İnsanın bir hayat boyu beraber olacağı eşini seçmesi, elbette son dece önemli ve hayati bir iştir. Kişinin bir ömür boyu mutlu ya da mutsuz olmasını beraberinde getirecek olan böylesine belirleyici bir seçim, basit ve geçici duygulara mahkûm edilecek sıradan bir mesele değildir. İnsanların geleceği ile ilgili olan eş seçimi gibi önemli bir aşamanın, sıhhatli bir şekilde aşılması için, İslâm Dinî diğer konularda olduğu gibi bu konuda da, hem anne ve babalara hem de birbirlerine eş olacak erkek ve kıza, bir takım tavsiyelerde ve uyarılarda bulunmuştur. Eğer bu tavsiyeler, nazarı dikkate alınırsa mutlu bir yaşantı olacaktır. Aksi takdirde bedbahtlığa, mutsuzluğa atılan bir adım olacaktır.

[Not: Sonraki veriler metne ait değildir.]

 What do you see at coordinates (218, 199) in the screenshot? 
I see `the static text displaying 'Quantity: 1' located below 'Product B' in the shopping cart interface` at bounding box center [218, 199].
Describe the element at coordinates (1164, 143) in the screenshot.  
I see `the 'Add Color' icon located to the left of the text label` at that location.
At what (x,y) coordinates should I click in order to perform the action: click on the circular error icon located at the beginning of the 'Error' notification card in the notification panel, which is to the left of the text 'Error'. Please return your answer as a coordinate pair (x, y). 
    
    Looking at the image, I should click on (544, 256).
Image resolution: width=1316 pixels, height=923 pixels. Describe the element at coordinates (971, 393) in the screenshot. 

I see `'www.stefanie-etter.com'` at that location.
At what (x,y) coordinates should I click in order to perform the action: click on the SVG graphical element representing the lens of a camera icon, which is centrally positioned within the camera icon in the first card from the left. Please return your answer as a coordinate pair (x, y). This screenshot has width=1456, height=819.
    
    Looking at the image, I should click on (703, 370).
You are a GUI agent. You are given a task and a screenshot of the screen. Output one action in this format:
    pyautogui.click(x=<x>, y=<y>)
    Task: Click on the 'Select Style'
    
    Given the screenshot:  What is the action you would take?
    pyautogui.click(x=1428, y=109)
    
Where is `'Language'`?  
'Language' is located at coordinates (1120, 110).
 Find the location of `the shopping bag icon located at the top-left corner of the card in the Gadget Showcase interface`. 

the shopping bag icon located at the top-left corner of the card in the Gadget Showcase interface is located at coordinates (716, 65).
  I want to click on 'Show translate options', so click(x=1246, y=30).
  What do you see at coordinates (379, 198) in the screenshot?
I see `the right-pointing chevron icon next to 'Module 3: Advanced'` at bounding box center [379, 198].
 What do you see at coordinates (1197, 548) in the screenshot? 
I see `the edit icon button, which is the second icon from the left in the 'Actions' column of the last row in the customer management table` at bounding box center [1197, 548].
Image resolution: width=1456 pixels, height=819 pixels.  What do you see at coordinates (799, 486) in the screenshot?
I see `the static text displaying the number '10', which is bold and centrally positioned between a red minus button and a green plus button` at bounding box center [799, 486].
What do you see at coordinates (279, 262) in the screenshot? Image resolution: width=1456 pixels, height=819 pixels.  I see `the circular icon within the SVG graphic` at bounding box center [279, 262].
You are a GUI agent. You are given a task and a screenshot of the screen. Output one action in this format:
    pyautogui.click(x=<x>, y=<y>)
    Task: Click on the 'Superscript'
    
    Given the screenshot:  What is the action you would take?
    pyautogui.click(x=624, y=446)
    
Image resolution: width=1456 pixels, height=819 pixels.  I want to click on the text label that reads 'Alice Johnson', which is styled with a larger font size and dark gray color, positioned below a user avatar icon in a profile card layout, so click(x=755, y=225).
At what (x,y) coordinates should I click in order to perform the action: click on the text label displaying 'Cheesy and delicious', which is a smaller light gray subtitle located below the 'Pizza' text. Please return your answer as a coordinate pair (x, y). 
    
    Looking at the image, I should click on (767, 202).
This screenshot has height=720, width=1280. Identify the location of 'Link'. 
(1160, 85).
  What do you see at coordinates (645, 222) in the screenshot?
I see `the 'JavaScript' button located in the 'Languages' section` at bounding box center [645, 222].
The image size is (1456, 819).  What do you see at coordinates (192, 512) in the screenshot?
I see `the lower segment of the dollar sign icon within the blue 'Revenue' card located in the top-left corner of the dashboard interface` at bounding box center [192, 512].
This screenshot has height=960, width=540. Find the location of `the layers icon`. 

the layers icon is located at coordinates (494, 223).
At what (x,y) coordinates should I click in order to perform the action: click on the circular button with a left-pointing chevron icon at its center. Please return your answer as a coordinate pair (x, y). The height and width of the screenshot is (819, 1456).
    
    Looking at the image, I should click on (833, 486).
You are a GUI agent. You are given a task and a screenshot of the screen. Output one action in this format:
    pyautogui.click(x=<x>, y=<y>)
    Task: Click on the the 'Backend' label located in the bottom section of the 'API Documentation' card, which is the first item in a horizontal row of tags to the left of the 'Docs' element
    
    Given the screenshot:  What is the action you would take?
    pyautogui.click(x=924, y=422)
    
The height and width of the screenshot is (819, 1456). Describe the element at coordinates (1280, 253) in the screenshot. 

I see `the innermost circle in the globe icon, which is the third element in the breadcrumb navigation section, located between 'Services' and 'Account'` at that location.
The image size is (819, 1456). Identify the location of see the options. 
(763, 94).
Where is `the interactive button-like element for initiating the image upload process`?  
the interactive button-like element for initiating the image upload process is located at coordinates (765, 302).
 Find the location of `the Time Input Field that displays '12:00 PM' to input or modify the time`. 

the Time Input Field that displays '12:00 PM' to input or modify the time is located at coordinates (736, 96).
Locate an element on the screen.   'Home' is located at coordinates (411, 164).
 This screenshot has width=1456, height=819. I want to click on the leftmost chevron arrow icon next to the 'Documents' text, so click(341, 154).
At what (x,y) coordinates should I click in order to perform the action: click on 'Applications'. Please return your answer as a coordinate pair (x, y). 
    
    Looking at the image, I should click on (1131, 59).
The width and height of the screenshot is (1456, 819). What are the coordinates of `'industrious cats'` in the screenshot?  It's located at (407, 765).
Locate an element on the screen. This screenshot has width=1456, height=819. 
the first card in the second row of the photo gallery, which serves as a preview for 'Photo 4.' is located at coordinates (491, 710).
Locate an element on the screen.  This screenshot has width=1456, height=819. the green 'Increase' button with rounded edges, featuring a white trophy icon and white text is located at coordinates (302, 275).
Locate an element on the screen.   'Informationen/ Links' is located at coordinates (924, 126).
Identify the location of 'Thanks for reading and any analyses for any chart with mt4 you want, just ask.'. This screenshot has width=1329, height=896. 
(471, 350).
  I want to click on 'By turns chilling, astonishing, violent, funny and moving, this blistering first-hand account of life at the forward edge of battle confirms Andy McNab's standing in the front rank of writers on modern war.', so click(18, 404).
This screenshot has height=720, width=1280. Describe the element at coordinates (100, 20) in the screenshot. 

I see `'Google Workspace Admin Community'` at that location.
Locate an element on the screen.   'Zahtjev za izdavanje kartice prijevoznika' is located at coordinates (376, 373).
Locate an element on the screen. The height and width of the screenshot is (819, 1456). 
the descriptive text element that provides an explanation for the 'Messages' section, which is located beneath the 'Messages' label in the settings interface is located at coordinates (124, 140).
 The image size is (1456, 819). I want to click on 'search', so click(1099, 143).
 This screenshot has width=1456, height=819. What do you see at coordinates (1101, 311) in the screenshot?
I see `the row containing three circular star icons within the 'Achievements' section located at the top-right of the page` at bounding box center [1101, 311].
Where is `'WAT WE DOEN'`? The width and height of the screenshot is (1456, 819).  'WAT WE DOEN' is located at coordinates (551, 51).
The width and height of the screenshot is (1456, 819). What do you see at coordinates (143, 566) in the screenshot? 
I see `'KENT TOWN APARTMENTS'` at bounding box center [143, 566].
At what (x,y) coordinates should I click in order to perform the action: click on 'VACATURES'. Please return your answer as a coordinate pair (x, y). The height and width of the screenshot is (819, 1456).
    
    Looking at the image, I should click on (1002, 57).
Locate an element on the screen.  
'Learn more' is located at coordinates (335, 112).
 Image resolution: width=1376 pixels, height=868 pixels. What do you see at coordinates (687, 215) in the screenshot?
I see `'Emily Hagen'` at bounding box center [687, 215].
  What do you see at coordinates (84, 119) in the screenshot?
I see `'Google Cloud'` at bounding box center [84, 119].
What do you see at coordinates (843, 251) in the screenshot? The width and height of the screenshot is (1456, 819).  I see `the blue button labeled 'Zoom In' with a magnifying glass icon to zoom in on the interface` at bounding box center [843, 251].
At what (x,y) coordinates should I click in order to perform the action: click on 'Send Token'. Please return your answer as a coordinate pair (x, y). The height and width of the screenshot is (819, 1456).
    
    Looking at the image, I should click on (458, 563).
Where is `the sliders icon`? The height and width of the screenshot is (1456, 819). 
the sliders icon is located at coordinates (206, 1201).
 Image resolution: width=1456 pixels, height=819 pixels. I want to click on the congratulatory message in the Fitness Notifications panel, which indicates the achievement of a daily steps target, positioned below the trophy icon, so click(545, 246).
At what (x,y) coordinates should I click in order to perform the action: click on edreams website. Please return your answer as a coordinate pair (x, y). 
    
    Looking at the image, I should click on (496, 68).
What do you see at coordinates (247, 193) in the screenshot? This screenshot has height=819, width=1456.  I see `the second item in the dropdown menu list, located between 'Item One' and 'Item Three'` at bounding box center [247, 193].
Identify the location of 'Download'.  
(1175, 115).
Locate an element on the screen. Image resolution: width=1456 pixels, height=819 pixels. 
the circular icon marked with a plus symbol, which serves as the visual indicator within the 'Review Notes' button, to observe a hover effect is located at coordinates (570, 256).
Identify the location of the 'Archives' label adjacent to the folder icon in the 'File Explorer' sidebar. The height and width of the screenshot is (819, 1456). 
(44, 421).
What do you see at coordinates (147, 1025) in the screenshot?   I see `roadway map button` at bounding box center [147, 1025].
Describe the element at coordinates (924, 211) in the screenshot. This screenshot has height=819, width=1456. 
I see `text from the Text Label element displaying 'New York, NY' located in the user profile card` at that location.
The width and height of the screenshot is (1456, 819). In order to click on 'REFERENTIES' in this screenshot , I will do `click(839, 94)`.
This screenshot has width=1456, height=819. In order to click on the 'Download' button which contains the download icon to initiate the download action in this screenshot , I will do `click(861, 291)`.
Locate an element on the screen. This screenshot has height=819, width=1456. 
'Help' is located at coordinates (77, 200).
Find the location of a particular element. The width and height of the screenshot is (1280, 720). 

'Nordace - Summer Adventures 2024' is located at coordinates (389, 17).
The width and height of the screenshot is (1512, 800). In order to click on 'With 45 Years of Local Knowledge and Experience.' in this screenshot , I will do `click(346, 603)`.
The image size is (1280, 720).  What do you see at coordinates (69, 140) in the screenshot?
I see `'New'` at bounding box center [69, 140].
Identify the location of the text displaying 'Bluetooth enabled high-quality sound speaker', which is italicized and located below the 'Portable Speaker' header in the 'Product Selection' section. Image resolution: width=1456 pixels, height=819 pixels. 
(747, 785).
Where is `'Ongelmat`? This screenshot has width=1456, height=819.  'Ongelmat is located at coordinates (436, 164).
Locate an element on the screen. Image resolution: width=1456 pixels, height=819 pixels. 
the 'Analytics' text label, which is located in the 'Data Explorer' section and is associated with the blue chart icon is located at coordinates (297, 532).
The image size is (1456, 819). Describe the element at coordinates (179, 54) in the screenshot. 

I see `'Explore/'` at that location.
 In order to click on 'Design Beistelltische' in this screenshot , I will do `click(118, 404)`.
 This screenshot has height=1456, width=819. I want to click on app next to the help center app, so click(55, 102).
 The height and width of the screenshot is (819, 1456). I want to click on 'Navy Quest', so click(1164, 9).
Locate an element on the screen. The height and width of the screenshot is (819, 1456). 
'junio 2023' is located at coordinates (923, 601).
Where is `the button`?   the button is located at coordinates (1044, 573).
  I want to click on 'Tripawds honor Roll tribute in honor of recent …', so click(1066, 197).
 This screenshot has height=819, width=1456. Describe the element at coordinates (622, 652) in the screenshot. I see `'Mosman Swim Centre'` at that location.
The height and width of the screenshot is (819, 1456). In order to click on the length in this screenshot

“Gönül istemeyen aş, ya karın ağrıtır ya da baş”  şekilinde bir atasözümüz vardır. Her şeyin en güzeli, istekle olanıdır. Başkalarının zoruyla olan evliliğin çok uzun olmayacağı aşikârdır. Hz. Peygamber’in amcası Abbas’ın oğlu Abdullah (r.a) şöyle anlatır: “Bakire bir kız, Rasûlullah Efendimizin yanına gelerek, istemediği hâlde babasının kendisini birine nikâhladığını söyleyince kıza: “O adamla evlenmek istemiyorsan nikâh akdini bozabilirsin.” dedi.2 Ebu Hureyre (r.a)’den rivayet olunan bir hadiste de Rasulü Ekrem (s.a.v) şöyle buyurur: “Dul kadınlar, rızâsı alınmadan evlendirilemez. Bakire kızların da rızası alınmalıdır. Kızlar istekli oldukları hâlde utanır da susarlarsa, susmaları evlenmeye razı olduklarına işarettir.” 3 Büyükler, şayet istekleri yoksa gençleri evlenmeye zorlamamalı; hele hele istemedikleri kimseyle asla evlenmeye zorlamamalılar.  Zorla kurulan evlilikler eşlere mutluluk getirmez. Sevmediği kişi ile insan nasıl bir ömür boyu hayat arkadaşlığı yapabilir? Böyle evlilikler onlara ömür boyu azap vesilesi olur. Bu açıdan gençleri asla zorla evlendirmeye çalışmamalı ve baskı yapılmamalıdır.

Eş Seçiminde

İtinalı Olmalı

Mutlu bir aile yuvası kurabilmek için eş seçmede çok dikkatli davranmalıdırlar. Çünkü evlilik ömürde bir kez olması gereken olaylardandır. “Anlaşamazsam, boşanır başka biriyle evlenirim” diyen eşler genellikle mutlu bir aile yuvası kuramazlar. Hz. Peygamber (s.a.v.) bu hususta: “Evlenirken eşinizi seçmede çok dikkatli olun, denginizle evlenin. Çocuklarınızı da dengiyle evlendirin. Çünkü damar (huy ve karakter) soya çeker” 4 buyurmuştur. Herkes dengi ile evlenmelidir. Denklik evlilikte uyumu sağlamak için kabul edilmiş bir tedbirdir. Denklik her şeyden önce hayata bakış tarzında olmalıdır. Sonra da beden uyumunda ve maddî/mânevî imkânlarda aranmalıdır.  Uçuk farklara rağmen yapılan evlilikler olumlu sonuç vermeyebilir. Bu sebeple eşler birbirlerine Din, akıl, fikir, kültür eğitim,  güzel ahlâk ve maddî imkân,  yaş, adet gelenek ve diğer tüm noktalardan yakın olan birini seçmelidir. Birbirine en yakın olan insanların en iyi şekilde anlaşmaları ve mutlu olmaları mümkün olur. Bu nedenle eşler, birbirlerini görüp tanımalıdır.